§ **WHAT THE TASK ASKS**:
This exercise calls for an exact copy of the data below.

↓

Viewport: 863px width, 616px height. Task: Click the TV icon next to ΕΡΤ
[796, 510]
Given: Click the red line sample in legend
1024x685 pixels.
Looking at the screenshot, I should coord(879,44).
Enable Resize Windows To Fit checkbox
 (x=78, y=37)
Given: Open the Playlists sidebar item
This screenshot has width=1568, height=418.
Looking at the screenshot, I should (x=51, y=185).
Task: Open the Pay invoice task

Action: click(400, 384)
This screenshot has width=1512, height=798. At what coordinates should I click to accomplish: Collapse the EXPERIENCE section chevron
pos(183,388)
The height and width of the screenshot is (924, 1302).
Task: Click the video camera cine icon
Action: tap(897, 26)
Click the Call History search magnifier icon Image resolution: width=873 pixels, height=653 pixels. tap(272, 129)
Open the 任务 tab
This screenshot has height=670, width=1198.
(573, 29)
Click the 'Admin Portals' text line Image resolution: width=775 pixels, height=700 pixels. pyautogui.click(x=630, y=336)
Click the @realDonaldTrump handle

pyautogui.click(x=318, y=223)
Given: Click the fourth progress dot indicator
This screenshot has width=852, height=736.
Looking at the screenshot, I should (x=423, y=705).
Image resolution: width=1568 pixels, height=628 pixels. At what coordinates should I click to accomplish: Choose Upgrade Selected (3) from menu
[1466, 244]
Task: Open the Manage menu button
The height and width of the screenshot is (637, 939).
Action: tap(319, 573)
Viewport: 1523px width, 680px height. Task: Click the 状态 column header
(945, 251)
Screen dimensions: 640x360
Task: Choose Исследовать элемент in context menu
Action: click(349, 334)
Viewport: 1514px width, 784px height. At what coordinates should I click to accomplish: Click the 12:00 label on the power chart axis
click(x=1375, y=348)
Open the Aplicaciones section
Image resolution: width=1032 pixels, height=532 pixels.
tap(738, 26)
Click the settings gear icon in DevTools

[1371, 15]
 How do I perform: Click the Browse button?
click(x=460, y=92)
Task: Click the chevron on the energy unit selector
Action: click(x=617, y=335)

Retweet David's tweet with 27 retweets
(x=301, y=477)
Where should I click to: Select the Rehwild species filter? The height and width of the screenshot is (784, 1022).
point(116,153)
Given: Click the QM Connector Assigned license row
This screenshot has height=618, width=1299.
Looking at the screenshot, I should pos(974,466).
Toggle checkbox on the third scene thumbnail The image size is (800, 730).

↑

§ **TASK RESULT**:
Viewport: 863px width, 616px height. Task: Click the TV icon next to ΕΡΤ
[796, 510]
Given: Click the red line sample in legend
1024x685 pixels.
Looking at the screenshot, I should coord(879,44).
Enable Resize Windows To Fit checkbox
 (x=78, y=37)
Given: Open the Playlists sidebar item
This screenshot has width=1568, height=418.
Looking at the screenshot, I should (x=51, y=185).
Task: Open the Pay invoice task

Action: click(400, 384)
This screenshot has width=1512, height=798. At what coordinates should I click to accomplish: Collapse the EXPERIENCE section chevron
pos(183,388)
The height and width of the screenshot is (924, 1302).
Task: Click the video camera cine icon
Action: tap(897, 26)
Click the Call History search magnifier icon Image resolution: width=873 pixels, height=653 pixels. tap(272, 129)
Open the 任务 tab
This screenshot has height=670, width=1198.
(573, 29)
Click the 'Admin Portals' text line Image resolution: width=775 pixels, height=700 pixels. pyautogui.click(x=630, y=336)
Click the @realDonaldTrump handle

pyautogui.click(x=318, y=223)
Given: Click the fourth progress dot indicator
This screenshot has width=852, height=736.
Looking at the screenshot, I should (x=423, y=705).
Image resolution: width=1568 pixels, height=628 pixels. At what coordinates should I click to accomplish: Choose Upgrade Selected (3) from menu
[1466, 244]
Task: Open the Manage menu button
The height and width of the screenshot is (637, 939).
Action: tap(319, 573)
Viewport: 1523px width, 680px height. Task: Click the 状态 column header
(945, 251)
Screen dimensions: 640x360
Task: Choose Исследовать элемент in context menu
Action: click(349, 334)
Viewport: 1514px width, 784px height. At what coordinates should I click to accomplish: Click the 12:00 label on the power chart axis
click(x=1375, y=348)
Open the Aplicaciones section
Image resolution: width=1032 pixels, height=532 pixels.
tap(738, 26)
Click the settings gear icon in DevTools

[1371, 15]
 How do I perform: Click the Browse button?
click(x=460, y=92)
Task: Click the chevron on the energy unit selector
Action: click(x=617, y=335)

Retweet David's tweet with 27 retweets
(x=301, y=477)
Where should I click to: Select the Rehwild species filter? The height and width of the screenshot is (784, 1022).
point(116,153)
Given: Click the QM Connector Assigned license row
This screenshot has height=618, width=1299.
Looking at the screenshot, I should pos(974,466).
Toggle checkbox on the third scene thumbnail The image size is (800, 730).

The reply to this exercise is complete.